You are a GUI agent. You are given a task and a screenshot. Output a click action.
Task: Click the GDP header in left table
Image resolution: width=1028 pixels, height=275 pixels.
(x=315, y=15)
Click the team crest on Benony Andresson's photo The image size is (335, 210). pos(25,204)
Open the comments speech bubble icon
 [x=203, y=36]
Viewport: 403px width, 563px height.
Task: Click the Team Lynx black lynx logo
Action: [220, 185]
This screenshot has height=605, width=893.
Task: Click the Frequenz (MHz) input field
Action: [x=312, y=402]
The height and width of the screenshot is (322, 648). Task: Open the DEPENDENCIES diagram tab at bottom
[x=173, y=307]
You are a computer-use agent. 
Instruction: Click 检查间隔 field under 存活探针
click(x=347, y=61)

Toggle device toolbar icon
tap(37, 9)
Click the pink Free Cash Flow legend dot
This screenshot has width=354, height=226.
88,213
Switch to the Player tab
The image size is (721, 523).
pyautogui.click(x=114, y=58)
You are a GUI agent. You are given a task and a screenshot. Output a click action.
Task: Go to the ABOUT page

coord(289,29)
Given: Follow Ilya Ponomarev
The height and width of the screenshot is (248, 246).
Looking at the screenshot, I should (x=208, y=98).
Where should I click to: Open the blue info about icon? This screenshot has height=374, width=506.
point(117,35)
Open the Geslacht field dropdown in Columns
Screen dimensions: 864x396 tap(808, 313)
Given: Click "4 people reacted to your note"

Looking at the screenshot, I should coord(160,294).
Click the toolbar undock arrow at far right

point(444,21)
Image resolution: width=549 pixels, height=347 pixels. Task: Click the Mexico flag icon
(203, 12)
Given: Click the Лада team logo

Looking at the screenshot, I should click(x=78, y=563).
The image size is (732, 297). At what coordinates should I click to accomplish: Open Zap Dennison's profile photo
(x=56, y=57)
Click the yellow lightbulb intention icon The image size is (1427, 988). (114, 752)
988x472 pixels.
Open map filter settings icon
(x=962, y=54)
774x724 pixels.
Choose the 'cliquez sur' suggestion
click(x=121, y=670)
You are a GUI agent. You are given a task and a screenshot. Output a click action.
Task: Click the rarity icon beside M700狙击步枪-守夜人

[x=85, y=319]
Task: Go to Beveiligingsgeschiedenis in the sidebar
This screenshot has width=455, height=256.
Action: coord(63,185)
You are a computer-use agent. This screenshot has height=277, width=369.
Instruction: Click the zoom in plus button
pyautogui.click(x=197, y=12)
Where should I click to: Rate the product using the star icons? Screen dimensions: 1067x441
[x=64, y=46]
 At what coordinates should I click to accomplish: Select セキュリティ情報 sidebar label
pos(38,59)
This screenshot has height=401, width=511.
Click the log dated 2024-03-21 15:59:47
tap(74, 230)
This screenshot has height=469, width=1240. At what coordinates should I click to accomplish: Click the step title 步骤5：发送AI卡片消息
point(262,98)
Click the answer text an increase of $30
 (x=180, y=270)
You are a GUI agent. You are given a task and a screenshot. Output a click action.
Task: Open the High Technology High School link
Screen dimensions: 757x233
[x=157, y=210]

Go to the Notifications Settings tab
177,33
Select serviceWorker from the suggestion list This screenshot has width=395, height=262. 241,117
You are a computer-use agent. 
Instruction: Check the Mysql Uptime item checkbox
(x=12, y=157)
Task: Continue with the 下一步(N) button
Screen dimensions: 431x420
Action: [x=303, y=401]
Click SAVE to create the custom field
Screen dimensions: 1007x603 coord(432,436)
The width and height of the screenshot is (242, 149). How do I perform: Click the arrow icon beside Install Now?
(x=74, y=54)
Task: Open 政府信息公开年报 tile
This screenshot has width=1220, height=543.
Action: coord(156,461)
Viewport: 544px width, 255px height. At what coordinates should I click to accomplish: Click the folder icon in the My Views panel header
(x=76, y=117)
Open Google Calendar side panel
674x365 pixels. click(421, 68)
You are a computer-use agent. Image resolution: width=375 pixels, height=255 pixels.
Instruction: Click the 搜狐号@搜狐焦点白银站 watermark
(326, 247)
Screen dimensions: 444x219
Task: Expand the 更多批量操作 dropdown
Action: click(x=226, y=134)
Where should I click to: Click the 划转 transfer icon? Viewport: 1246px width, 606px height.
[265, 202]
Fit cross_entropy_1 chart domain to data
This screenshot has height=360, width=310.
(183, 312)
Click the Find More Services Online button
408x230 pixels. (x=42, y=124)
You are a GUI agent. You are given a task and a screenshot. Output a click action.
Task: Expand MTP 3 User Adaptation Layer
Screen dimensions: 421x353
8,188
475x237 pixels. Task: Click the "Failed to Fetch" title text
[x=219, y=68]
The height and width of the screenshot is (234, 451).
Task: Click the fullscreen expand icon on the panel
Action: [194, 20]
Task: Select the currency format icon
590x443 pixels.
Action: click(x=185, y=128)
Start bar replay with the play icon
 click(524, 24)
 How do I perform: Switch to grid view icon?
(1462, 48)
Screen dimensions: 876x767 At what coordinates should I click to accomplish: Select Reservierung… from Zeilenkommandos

**********

◆ Problem statement:
Take the entries above and copy them exactly from the first line through the line with "Click the team crest"; leave out every line after it.

◆ Answer section:
You are a GUI agent. You are given a task and a screenshot. Output a click action.
Task: Click the GDP header in left table
Image resolution: width=1028 pixels, height=275 pixels.
(x=315, y=15)
Click the team crest on Benony Andresson's photo The image size is (335, 210). pos(25,204)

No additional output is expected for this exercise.